Time passed, stretching into endless labored breaths as Chloe wheezed and gasped. She choked on the dust. Her heart hammered in her chest. She prayed to the gods that the last of the quake was past.
She didn’t know how long she fought against time and the prospect of another tremor before she saw a patch of pale skin and then a slender leg. With renewed vigor she lifted still more tiles and carried away the heavy stones, fighting the burning fatigue in her back and shoulders.
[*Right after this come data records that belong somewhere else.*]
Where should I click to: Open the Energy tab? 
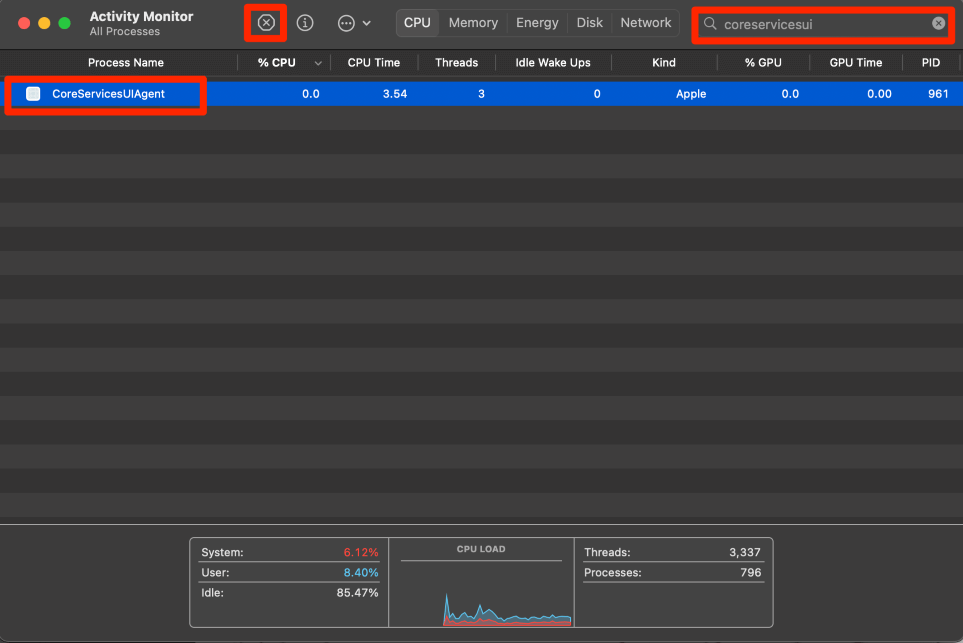pos(537,23)
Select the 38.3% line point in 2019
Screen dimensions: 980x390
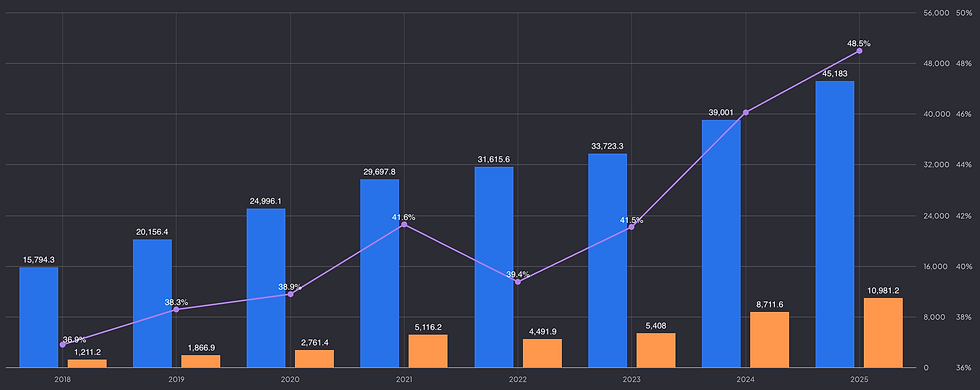click(176, 309)
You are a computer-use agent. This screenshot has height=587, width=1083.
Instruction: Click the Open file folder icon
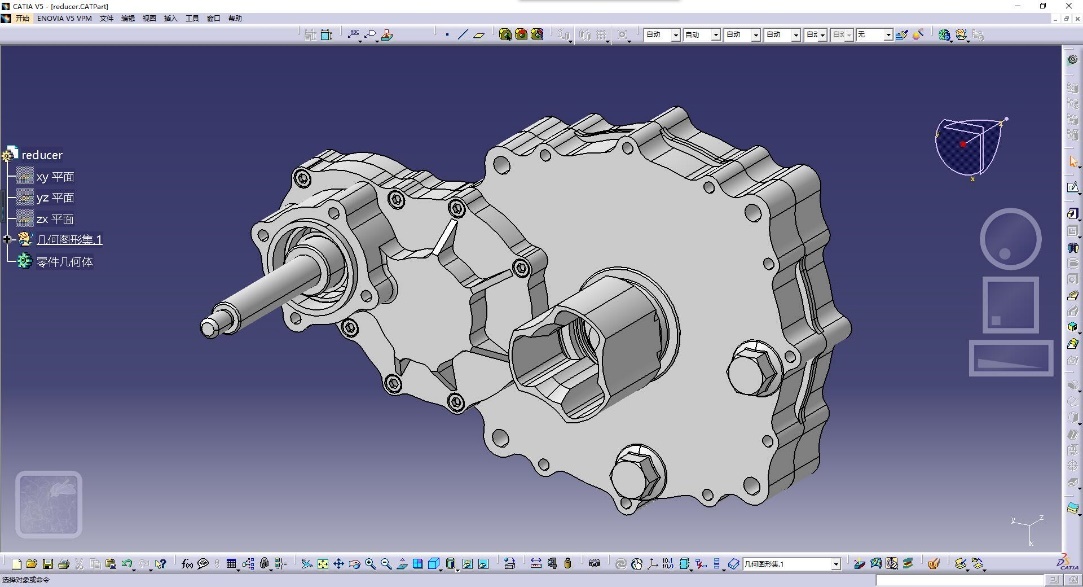(32, 565)
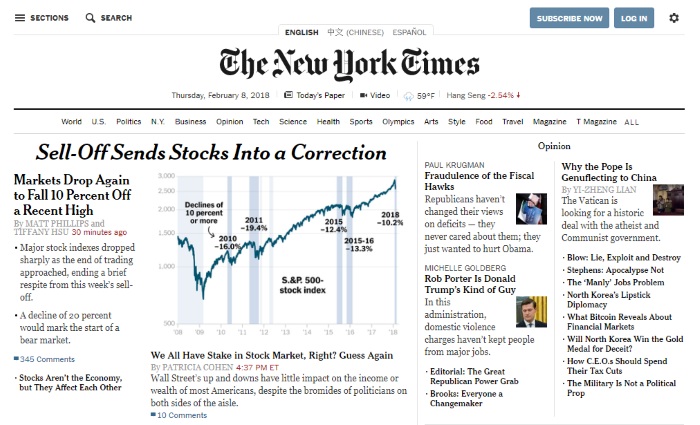Click the Subscribe Now button

tap(569, 18)
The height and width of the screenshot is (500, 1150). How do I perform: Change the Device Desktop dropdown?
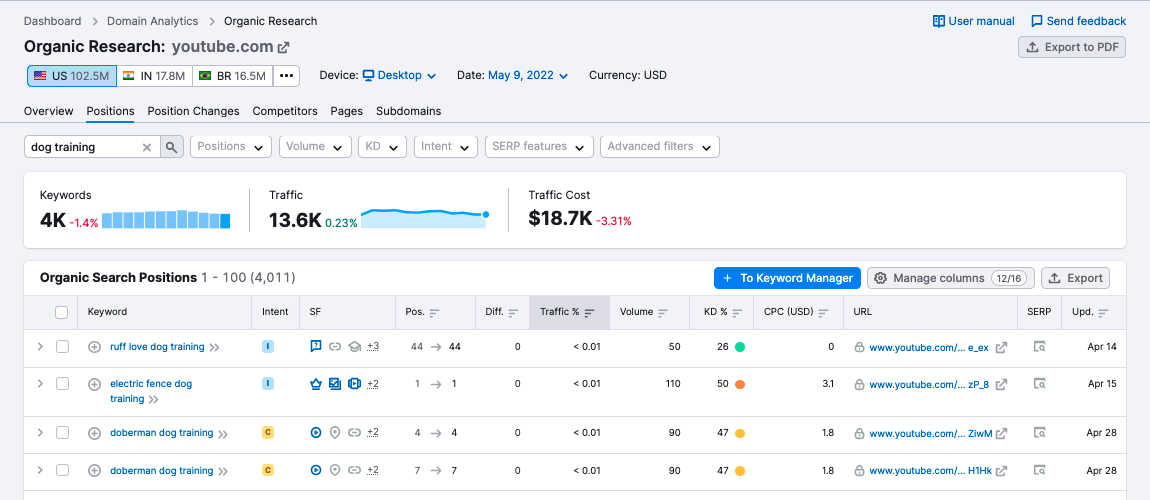click(399, 75)
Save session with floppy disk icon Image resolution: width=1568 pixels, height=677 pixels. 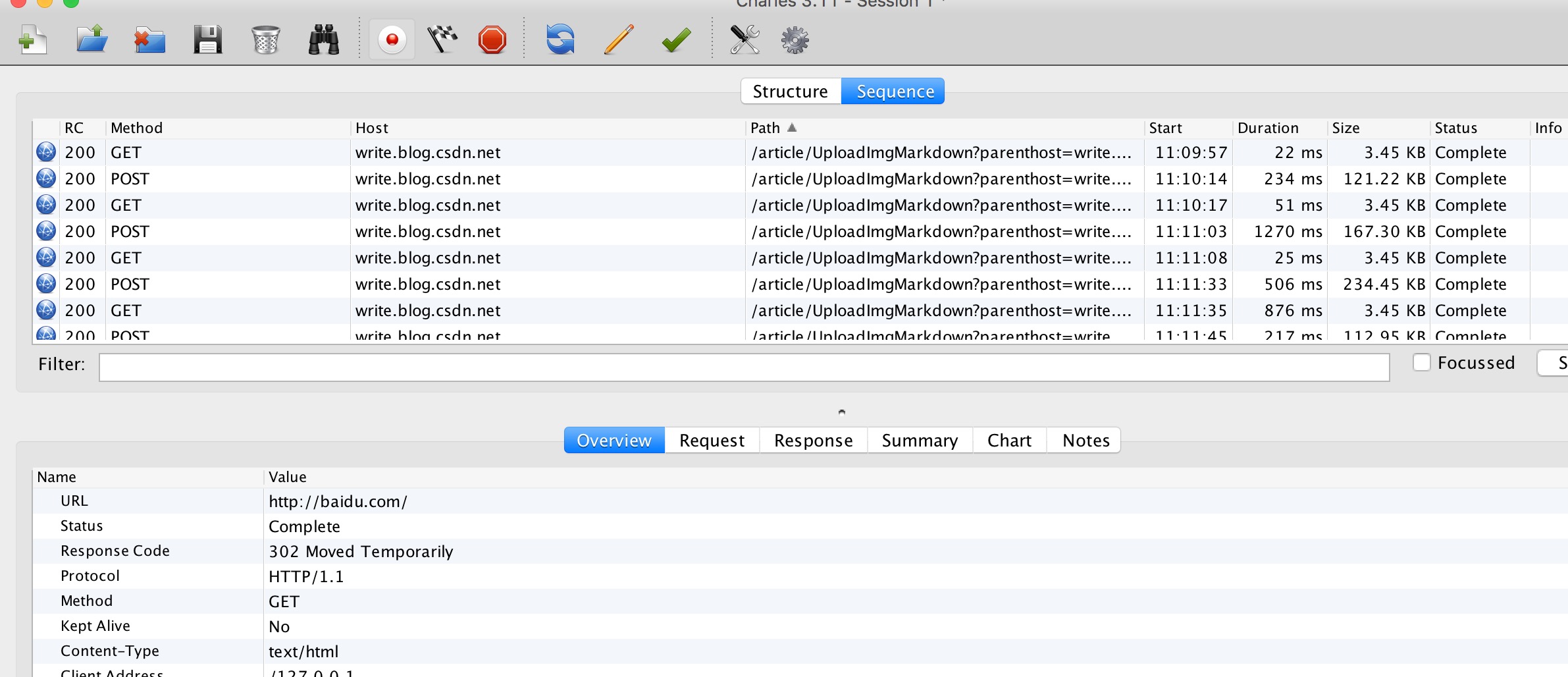[207, 40]
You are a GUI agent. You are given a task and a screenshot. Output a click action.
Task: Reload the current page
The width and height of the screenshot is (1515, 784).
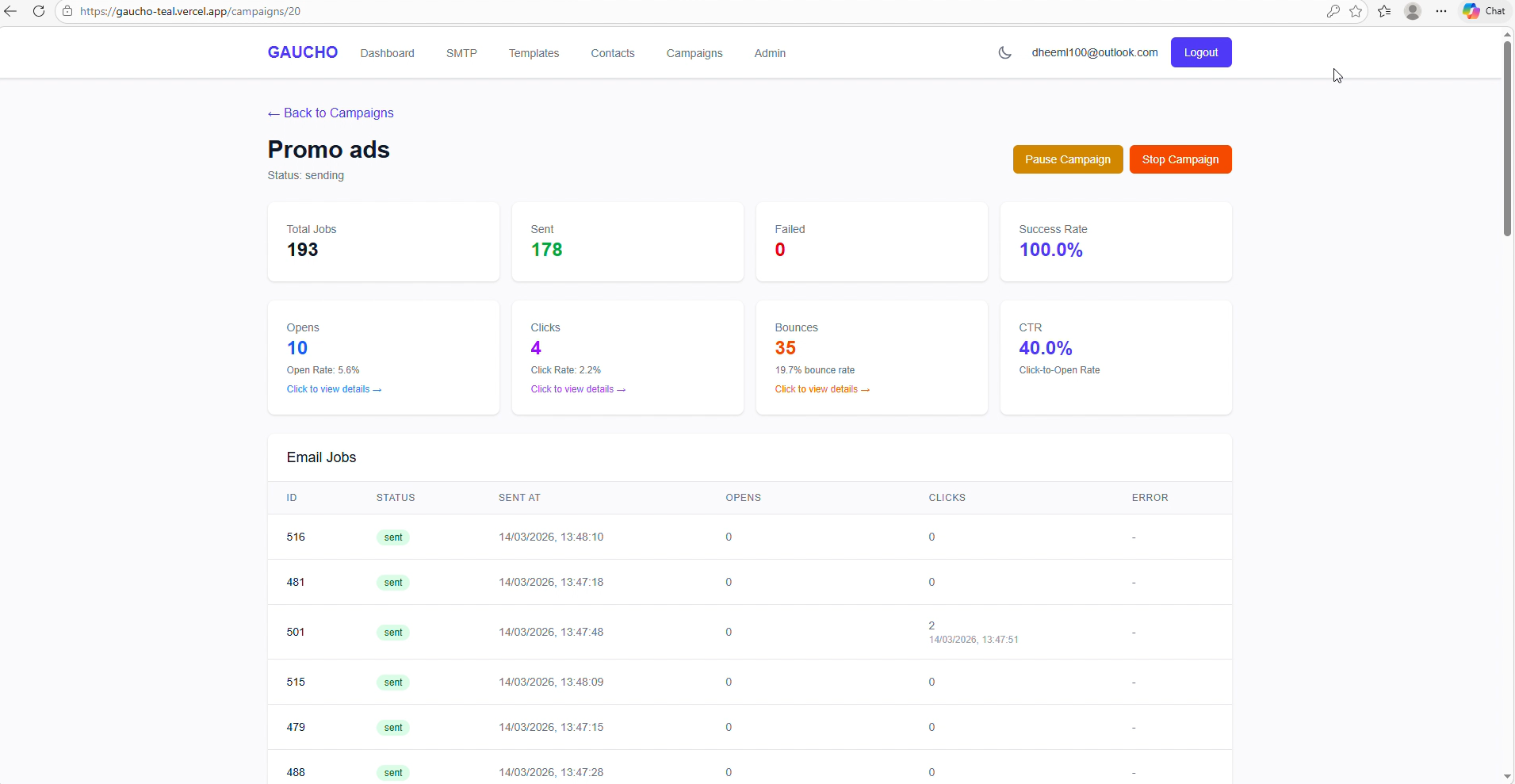coord(39,12)
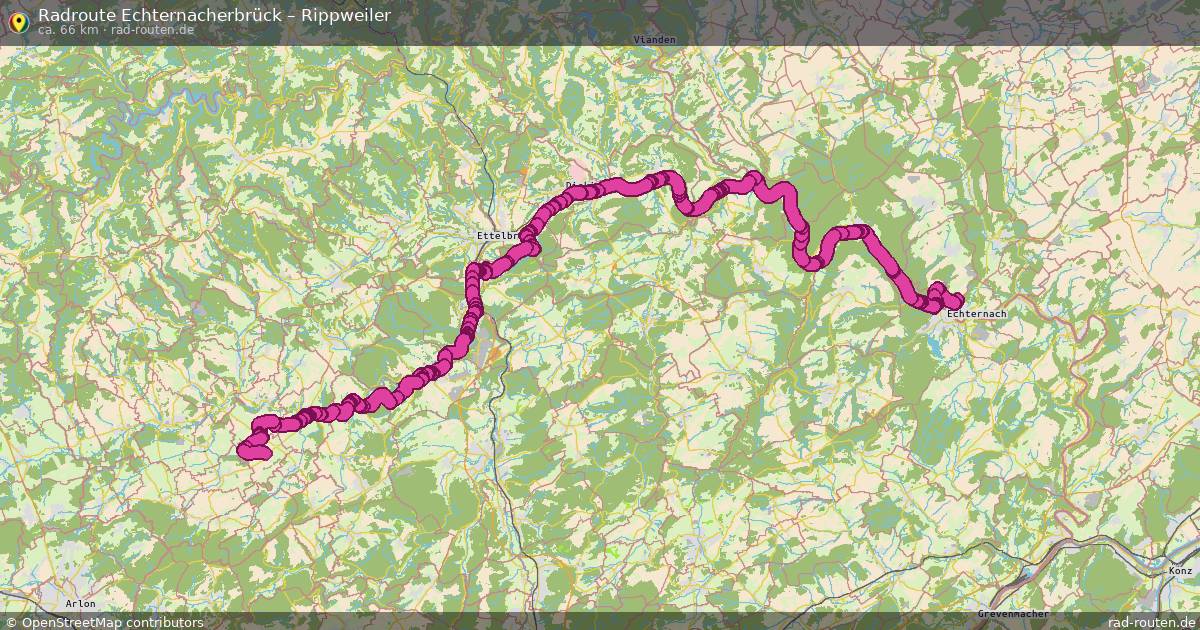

Chloe then saw what it was that had saved her sister’s life at the same time as she saw Sophia’s agonized face. A black wooden beam from the ceiling lay across the girl’s chest. Two stones from the wall, bigger than those Chloe had encountered so far, leaned diagonally against the beam, creating a space that had saved Sophia from the devastation when the ceiling fell. There was a stone right next to her head. If it had fallen two inches further she would have been killed.
‘Sophia! Look at me.’
Like Chloe, Sophia had dark hair, a wide mouth, and an upturned nose. In temperament Sophia was more carefree and she had dimples when she smiled. But now her face was filled with pain and, above all, terror.
‘I can’t . . . breathe.’
The beam that pinned Sophia down was as thick as Chloe’s waist and long enough to span the entire width of the chamber. Chloe could try to lift it by one end, but if she did, it would add pressure to her sister’s chest, and there was a good chance she would dislodge the two leaning stones from the wall, which were definitely too large for her to move.
Sophia whimpered as Chloe looked on helplessly, wondering what she should do. Her heart sank as she realized she could never free her sister alone.
‘Sophia, listen to me. I need help. I can’t do this on my own. I have to go but I will return.’
Sophia nodded weakly.
Still fearing that another tremor would come at any moment, Chloe left the chamber and clambered over the debris in the hallway to run back to the terrace. From the direction of nearby houses she could hear screams, cries for help, and the rough voices of men coordinating their efforts. The city’s largest structures appeared mostly intact, with the temples lofty and indomitable as ever, but a plaintive wail told the story of at least one casualty. Revealed in the starlight, she spied several other houses with collapsed roofs.